Uproar over India mosque report



The findings of an inquiry into the controversial destruction of a mosque by Hindu mobs that triggered bloody religious riots in the early 1990s has been tabled in the Indian parliament amid noisy disruptions from opposition members.
The cabinet approved the report in an emergency meeting earlier on Tuesday morning, India's NDTV reported, a day after the so-called Liberhan report was apparently leaked to a national newspaper.
The story, which appeared in the Indian Express newspaper, alleged the report "indicted" leaders from the Bharatiya Janata Party (BJP), prompting angry scenes by party members in parliament on Monday and causing the house to adjourn.
P Chidambaram, the interior minister, tabled the 900-page report in both houses of parliament - Lok Sabha and Rajya Sabha - amid unruly scenes.


Leaders indicted
The report indicts 68 people for the demolition of the mosque - mostly leaders from the BJP and a few bureaucrats.
Among those named are AB Vajpayee, the former BJP prime minister, and LK Advani, the party's current leader in parliament.
The 1992 destruction of the Babri mosque in the Hindu pilgrimage town of Ayodhya in northern Uttar Pradesh state sparked some of the worst Hindu-Muslim violence since the partition of the Indian sub-continent.
More than 2,000 people, mostly Muslims, were killed.


'Communal tension'
Rani Singh, a London-based South Asia analyst, said the report was sensitive because of India's religious make-up.
"Communal tension is simmering below the surface in India," she told Al Jazeera.

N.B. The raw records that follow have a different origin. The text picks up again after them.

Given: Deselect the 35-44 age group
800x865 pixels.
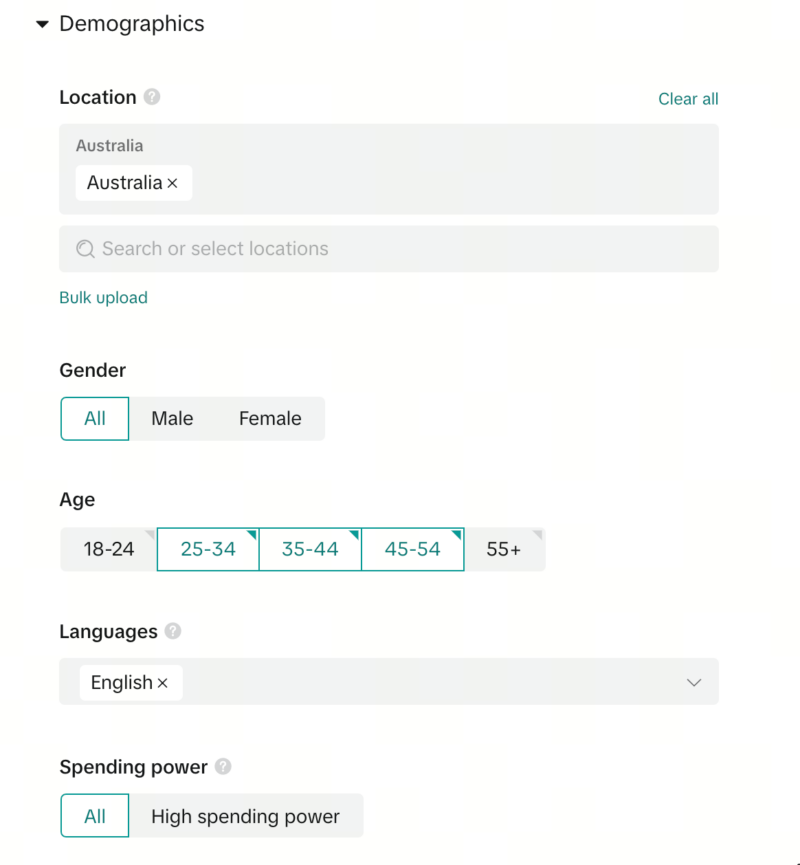Looking at the screenshot, I should (x=310, y=549).
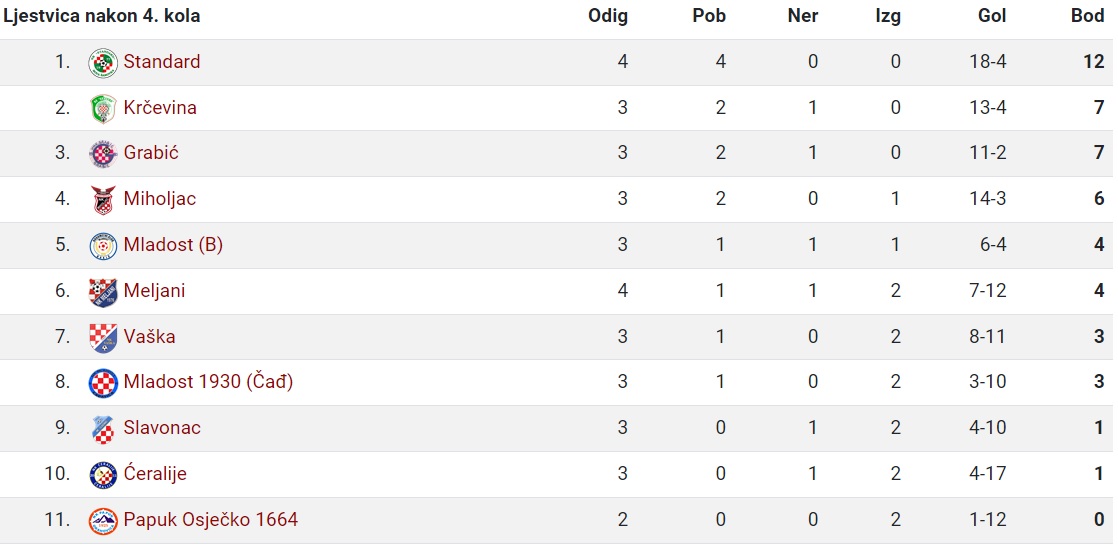Click the Gol column header
Viewport: 1118px width, 545px height.
(x=992, y=16)
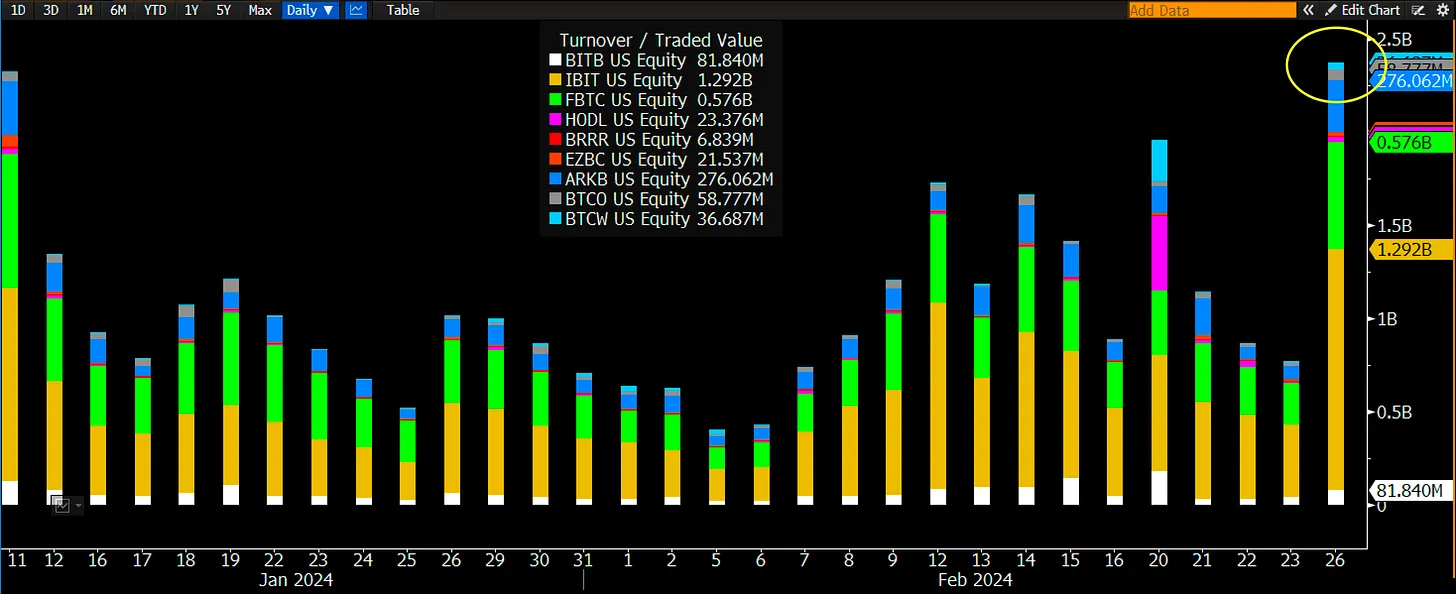Open the Daily periodicity dropdown
The image size is (1456, 594).
[309, 10]
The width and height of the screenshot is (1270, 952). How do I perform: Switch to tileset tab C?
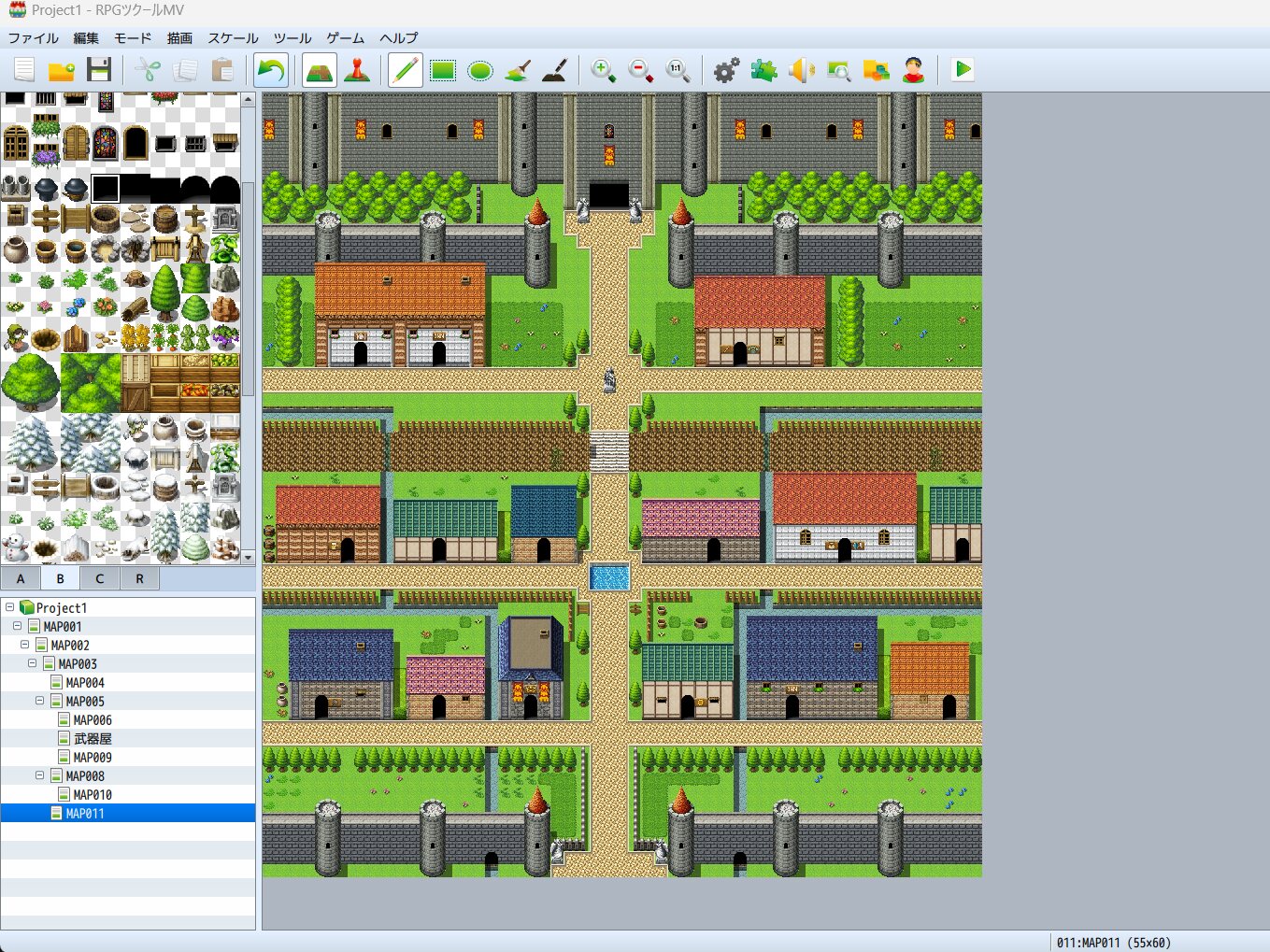(x=100, y=578)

"Although with a Hindu majority population, there are Muslims, Jews, Christians and Sikhs and other religions all living perfectly happily side-by-side.

"But the Ayodhya massacre in 1992 is a terrible scar on India's history that hasn't really healed."
She said the BJP had tried hard to distance itself from the destruction of the mosque and the subsequent killings.
"The BJP has wanted to kind of neutralise its tone a bit and wants to get away from any the whole idea that it planned - or was behind, shall we say - the massacre and the destruction of the mosque in 1992," she told Al Jazeera.
"Having said that, LK Advani does say that his long-cherished dream is to have a Hindu temple erected on that site."


'Strong objection'
In the 1990s, Advani travelled across India to draw support for his campaign to install a temple on the site of the Babri mosque.
Following the report in the Indian Express, Advani accused India's ruling Congress party of deliberately leaking the inquiry's conclusions to the press and protested his innocence.
"I take strong objection as to how the government has suddenly leaked the report," he told parliament, describing the mosque's destruction as "the saddest moment of my life".


Chidambaram denied the report had been leaked to the press.
But Tarun Vijay, the editor of BJP's official newspaper in New Delhi, said the Congress party appeared to be using the report to create a divide between the country's Hindus and Muslims.
"I think the report very unfortunately comes at a time when the country was going to remember and resolve to fight against terrorism in the wake of the 26/11 attack on Mumbai," he told Al Jazeera, referring to last year's deadly attacks in the Indian commercial capital.
"Perhaps the Congress is again planning to invoke a situation that creates a schism and a conflicting situation between the Hindus and Muslims that has always been a hallmark of the Congress politics.
"It wants Hindus and Muslims again divided on a very, very extreme position so that it can reap the full consequences of it .. to keep Congress in power in the next election."
Devout Hindus believe the Babri mosque was built on the ruins of a temple marking the birthplace of the Hindu warrior Lord Ram.
The report, authored by Justice Manmohan Singh Liberhan, had been due to come before parliament in December, but the uproar over the paper's allegations prompted the cabinet to bring forward the date, Indian media said.